Sir Richard is a professor of medical statistics and epidemiology at the University of Oxford who introduced meta-analyses of randomized trials and is internationally-recognized for changing the field of epidemiology.

According to widely-cited research by Sir Richard and his team at Oxford’s Clinical Trial Service Unit and Epidemiological Studies Unit, approximately 10 years were added to the average lifespan globally between the years 1960 and 2000, a result of medical improvements and smoking cessation.

“In 1960, about 50 per cent of deaths before age 70 were due to smoking,” said Sir Richard, who also noted that the poor tend to smoke more than the rich, an example of inequality.

But there have been setbacks too, notably the HIV/AIDS epidemic of the 1990s where Sir Richard described a blip in the declining mortality rates for people age five to 49.

Professor Prabhat Jha was a panelist in the session.
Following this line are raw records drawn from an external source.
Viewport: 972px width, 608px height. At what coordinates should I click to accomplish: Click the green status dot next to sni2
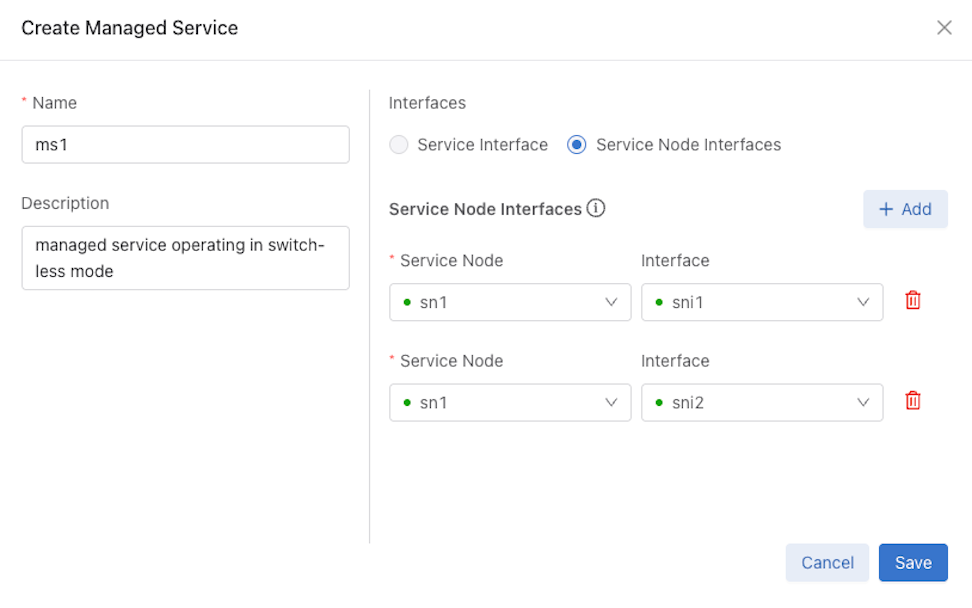coord(659,403)
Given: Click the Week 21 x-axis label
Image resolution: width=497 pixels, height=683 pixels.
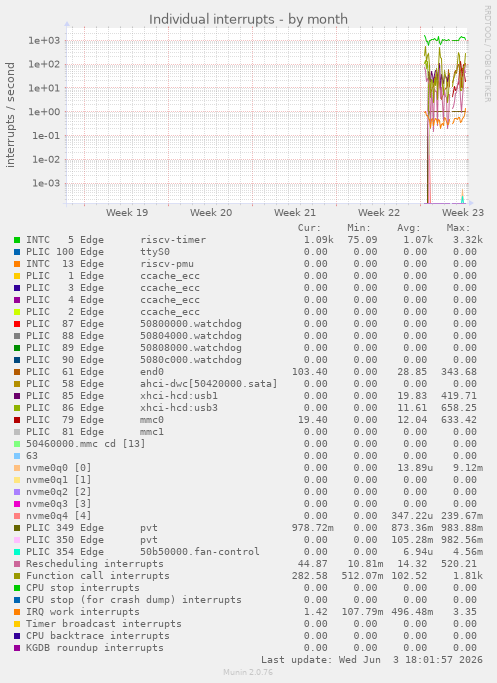Looking at the screenshot, I should tap(294, 213).
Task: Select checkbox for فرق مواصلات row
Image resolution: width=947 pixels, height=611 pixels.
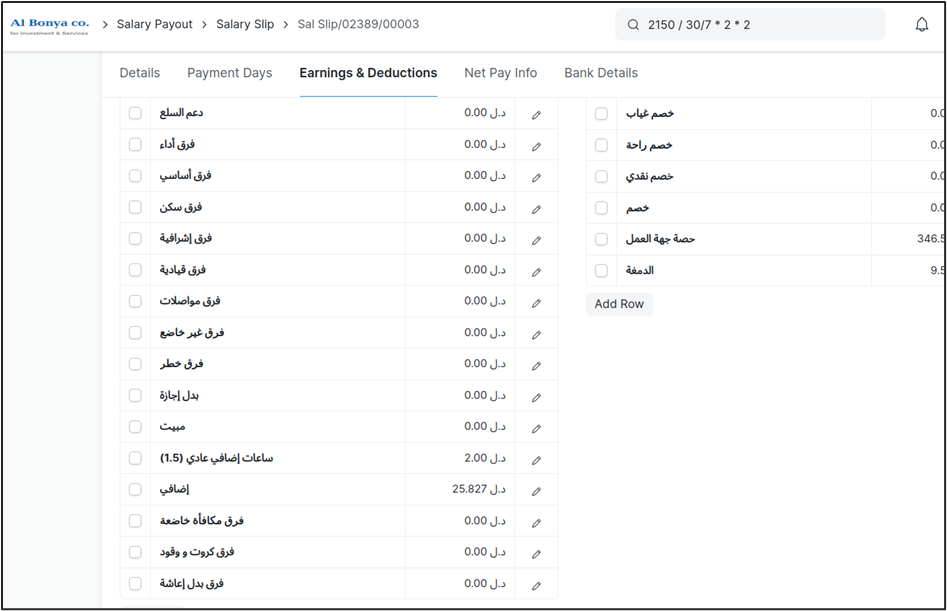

He leads the global Million Death Study with the mantra, if you want to help the living, study the dead.

“Sir Richard’s research has been enormously influential in documenting avoidable causes of death, most notably the finding that smoking will kill about 1 billion people this century unless there is widespread cessation,” said Jha, Epidemiology Professor in the Dalla Lana School of Public Health and director of the Centre for Global Health Research of St. Michael’s Hospital.